# Problem with Minolta XG9 Light Meter Manual Mode



## Streetphotography23 (Sep 25, 2016)

I am a beginning photographer taking a 35mm film photography course. I have a Minolta XG9 but I am not sure how to get the light meter working in manual mode. Does anyone know the certain steps I have to take to get it working? Advice would be much appreciated.


----------



## Dave442 (Sep 25, 2016)

You have to put the selector on "A", read the meter reading and then change the shutter speed to the manual setting desired. The desired setting can either match what the shutter speed the meter indicated or you can compensate based on the scene. You are always selecting the aperture manually.

The is a very complicated way to meter in manual mode.
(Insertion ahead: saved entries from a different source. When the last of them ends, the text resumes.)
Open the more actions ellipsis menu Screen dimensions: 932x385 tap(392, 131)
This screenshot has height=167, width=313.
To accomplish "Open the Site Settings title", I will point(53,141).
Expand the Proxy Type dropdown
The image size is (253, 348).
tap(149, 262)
My SRT-101 looked similar to the XG9, but had no Automatic mode and you had the meter available all the time. 

In your case you will have to keep switching back to the Automatic mode to grab a reading of the shutter speed. 

It will be very helpful if you memorize the f-stop and shutter speed scales so when you go to set a shutter speed and then realize you wanted a different f-stop you don't have to go back to the A setting and set the new f-stop and then find the new shutter speed, you can just do the mental calculation to come up with the new shutter speed based on how many stops you changed your f-stop.


----------



## Streetphotography23 (Sep 25, 2016)

Thanks so much for that insight! Yeah, I was thinking this might be the only way to figure out a suggested light reading depending on where my subject is but I wasn't sure.


----------